_AIM_:
In the listing below, take the lines from the one with "Given: Click the green progress bar segment" up to and including the one with "click(x=741, y=602)" and write them out again, substituting "overflow" for "three-dot" and keeping everything else the same. Reproduce only those lines, and omit the pictures.

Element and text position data

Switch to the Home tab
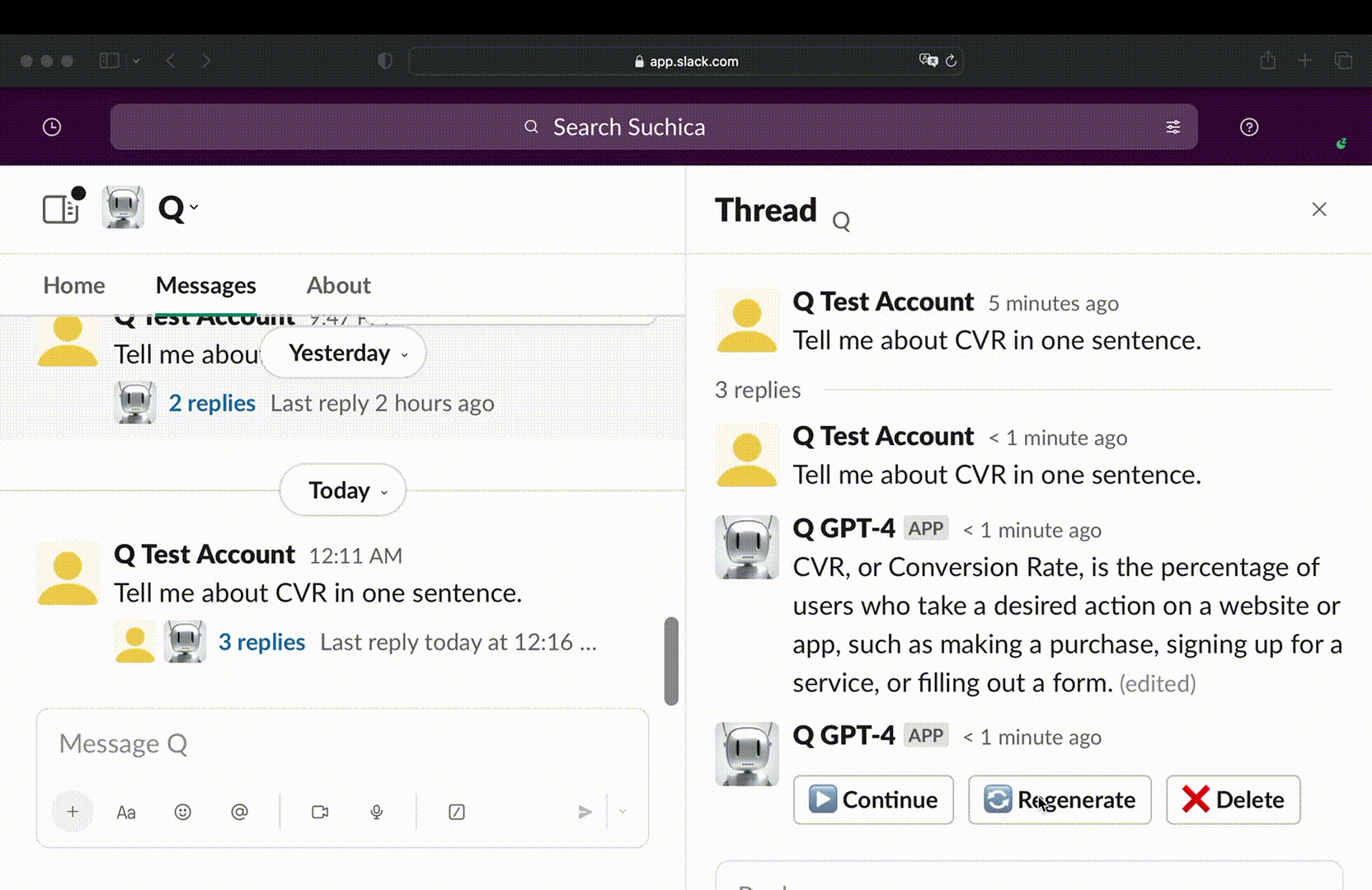Viewport: 1372px width, 890px height. (74, 285)
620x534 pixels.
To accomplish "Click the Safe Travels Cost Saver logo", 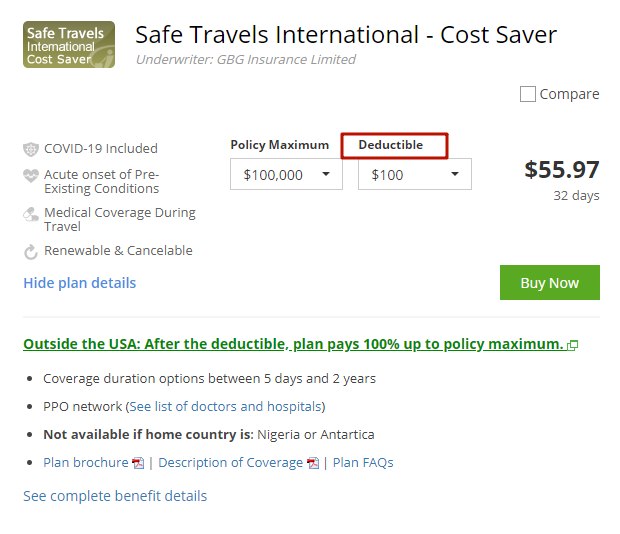I will click(x=69, y=45).
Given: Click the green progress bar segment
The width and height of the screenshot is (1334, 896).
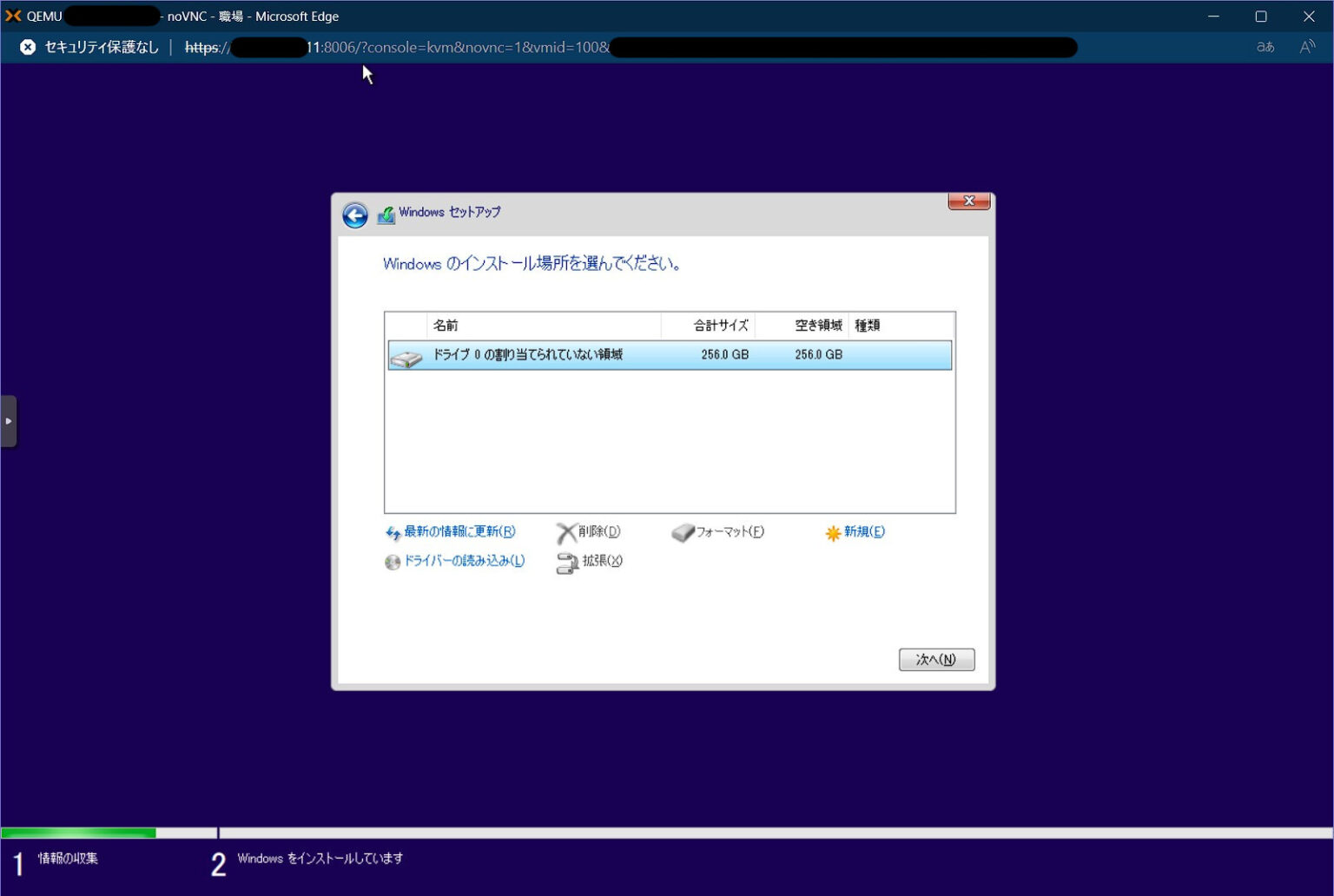Looking at the screenshot, I should click(78, 832).
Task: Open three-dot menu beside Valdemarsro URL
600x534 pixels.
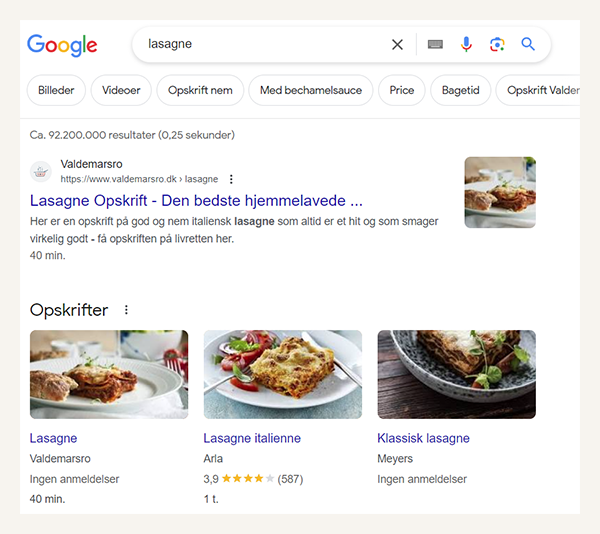Action: (x=231, y=179)
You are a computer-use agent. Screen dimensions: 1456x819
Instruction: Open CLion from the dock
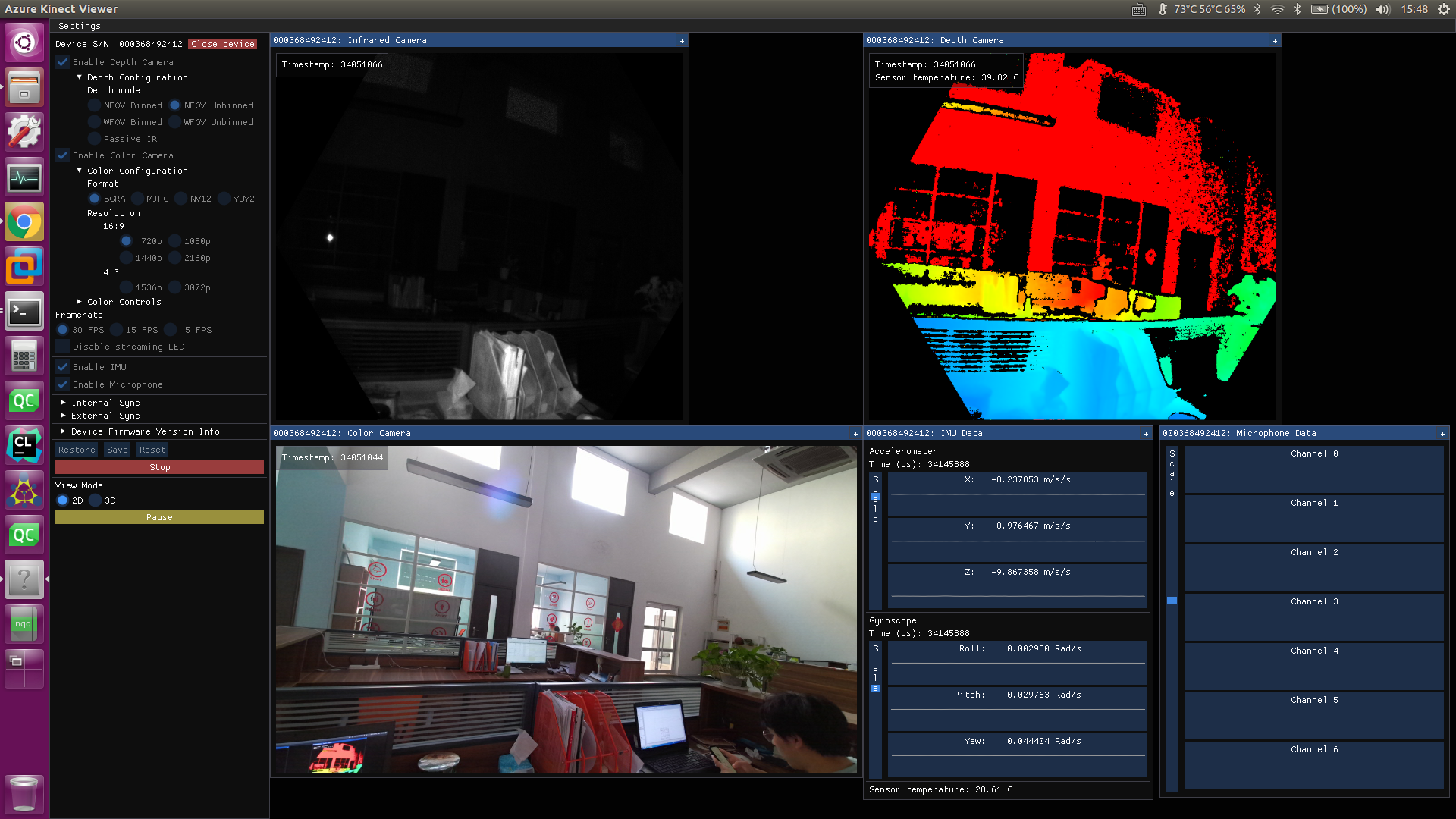(24, 445)
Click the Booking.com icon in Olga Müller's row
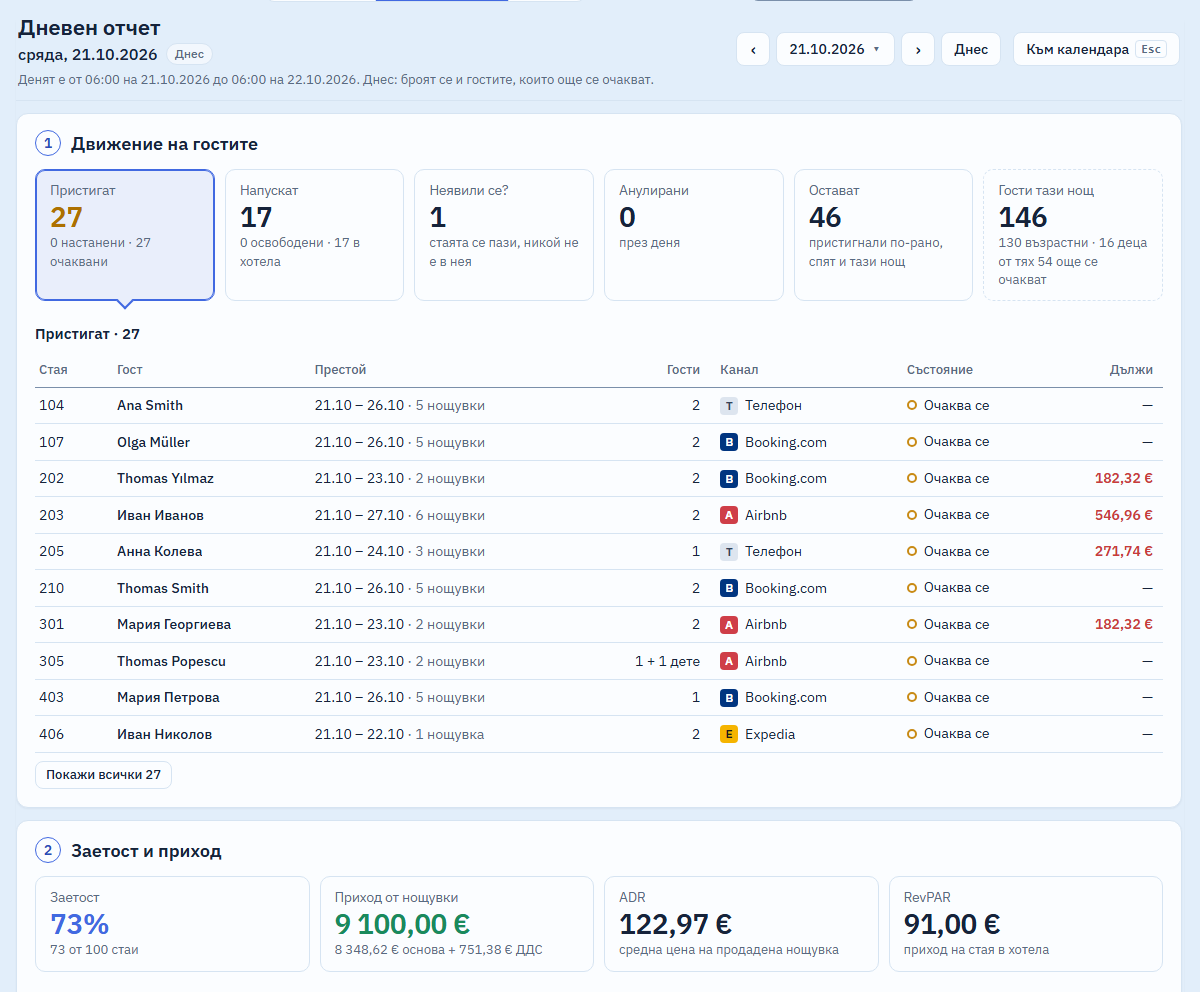The image size is (1200, 992). pos(729,442)
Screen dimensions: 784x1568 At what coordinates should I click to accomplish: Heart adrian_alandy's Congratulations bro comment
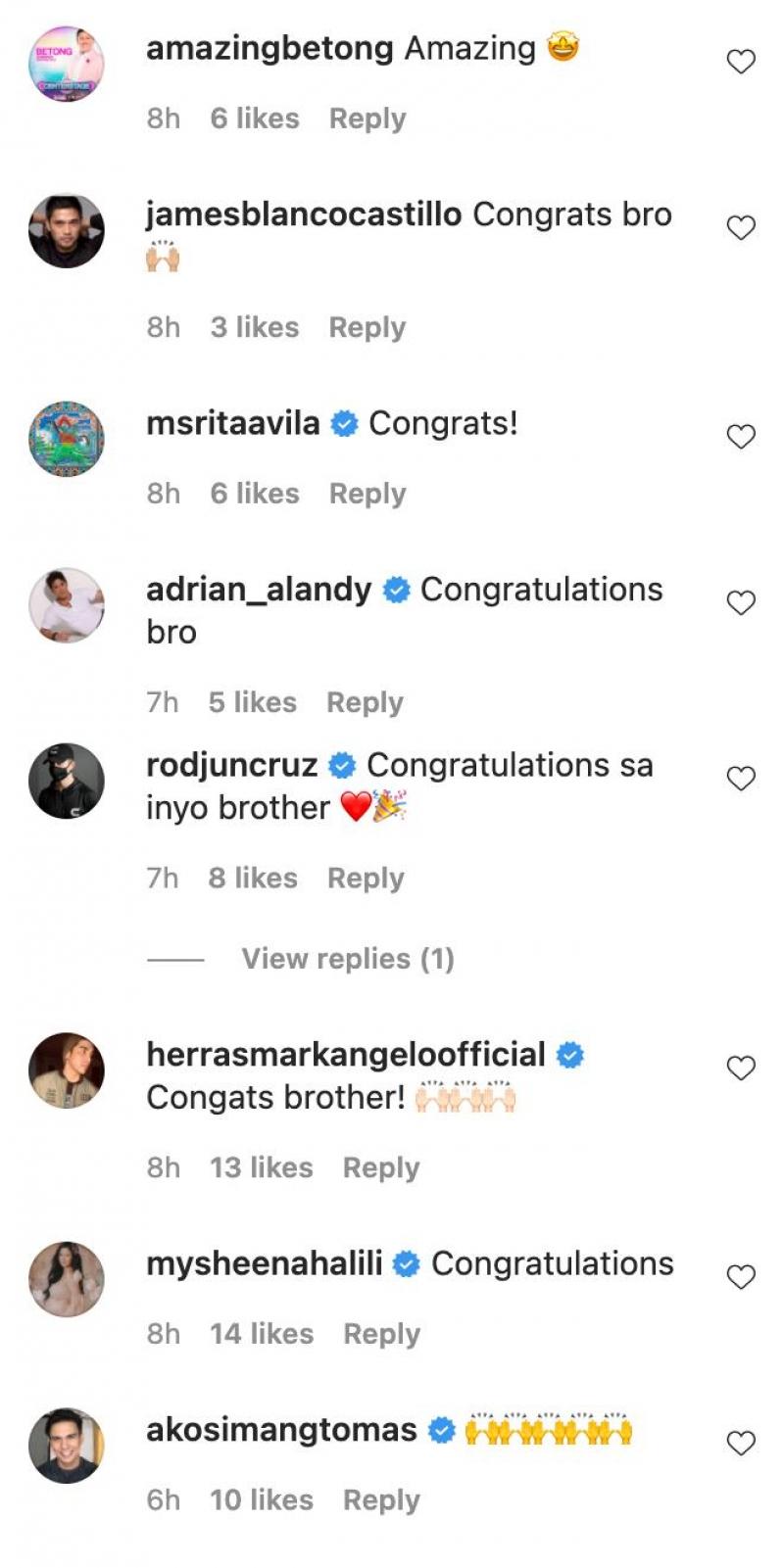click(x=741, y=602)
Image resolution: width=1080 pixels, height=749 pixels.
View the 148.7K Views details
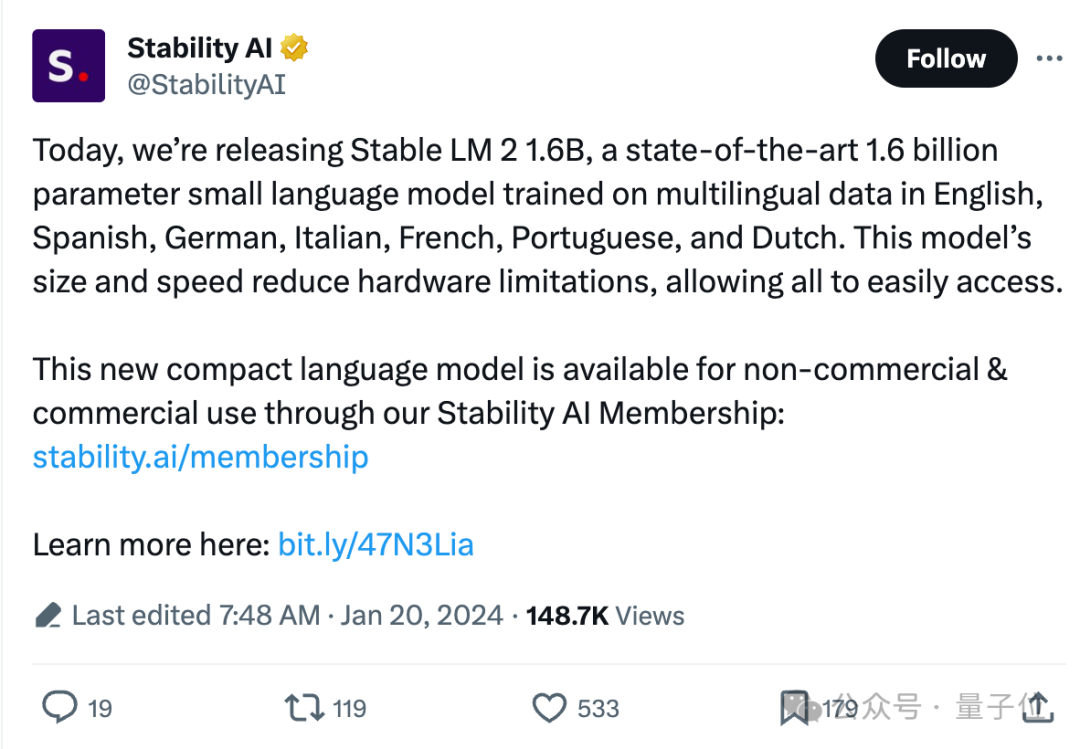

_EXERCISE OUTPUT_:
Given: Click the green progress bar segment
The width and height of the screenshot is (1334, 896).
Looking at the screenshot, I should click(78, 832).
Task: Open overflow menu beside Valdemarsro URL
600x534 pixels.
Action: (x=231, y=179)
You are a computer-use agent. Screen dimensions: 1456x819
Instruction: Open CLion from the dock
(24, 445)
Click the Booking.com icon in Olga Müller's row
The image size is (1200, 992). pos(729,442)
Screen dimensions: 784x1568 At what coordinates should I click to accomplish: Heart adrian_alandy's Congratulations bro comment
click(x=741, y=602)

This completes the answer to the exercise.